(Element lookup records)
-------------------------

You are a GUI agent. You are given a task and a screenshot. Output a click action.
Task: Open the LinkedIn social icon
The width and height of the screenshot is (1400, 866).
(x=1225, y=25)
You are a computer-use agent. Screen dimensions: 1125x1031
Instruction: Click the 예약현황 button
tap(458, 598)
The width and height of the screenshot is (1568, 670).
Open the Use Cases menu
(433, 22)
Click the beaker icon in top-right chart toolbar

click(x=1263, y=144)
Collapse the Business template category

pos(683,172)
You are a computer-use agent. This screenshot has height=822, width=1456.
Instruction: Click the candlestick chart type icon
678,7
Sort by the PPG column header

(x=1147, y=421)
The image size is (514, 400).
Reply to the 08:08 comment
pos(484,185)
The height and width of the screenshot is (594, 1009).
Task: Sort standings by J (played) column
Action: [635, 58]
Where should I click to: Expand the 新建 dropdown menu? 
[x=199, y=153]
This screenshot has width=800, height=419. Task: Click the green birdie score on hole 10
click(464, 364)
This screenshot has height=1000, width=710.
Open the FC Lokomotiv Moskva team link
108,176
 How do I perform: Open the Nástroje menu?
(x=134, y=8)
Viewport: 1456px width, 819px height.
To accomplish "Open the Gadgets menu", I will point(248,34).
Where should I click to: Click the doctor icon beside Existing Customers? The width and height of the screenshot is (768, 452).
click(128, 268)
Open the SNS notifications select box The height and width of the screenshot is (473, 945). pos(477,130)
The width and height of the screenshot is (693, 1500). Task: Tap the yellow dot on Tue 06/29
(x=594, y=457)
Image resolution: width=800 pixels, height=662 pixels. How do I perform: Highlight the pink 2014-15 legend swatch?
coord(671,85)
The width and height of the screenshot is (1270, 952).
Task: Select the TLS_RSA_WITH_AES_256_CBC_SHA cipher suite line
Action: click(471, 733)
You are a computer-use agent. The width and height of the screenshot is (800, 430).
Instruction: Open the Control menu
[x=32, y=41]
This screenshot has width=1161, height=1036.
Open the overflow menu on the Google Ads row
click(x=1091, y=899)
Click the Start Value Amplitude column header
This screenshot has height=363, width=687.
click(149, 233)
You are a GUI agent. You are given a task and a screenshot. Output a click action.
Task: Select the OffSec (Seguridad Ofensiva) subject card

-------------------------

* [PROBLEM DETAILS]: Rewrite the material from its first line through the line containing "tap(458, 598)", changing "screenshot" to "screen capture" and keeping everything else the same. Return only those lines.

* [THE RESULT]:
You are a GUI agent. You are given a task and a screen capture. Output a click action.
Task: Open the LinkedIn social icon
The width and height of the screen capture is (1400, 866).
(x=1225, y=25)
You are a computer-use agent. Screen dimensions: 1125x1031
Instruction: Click the 예약현황 button
tap(458, 598)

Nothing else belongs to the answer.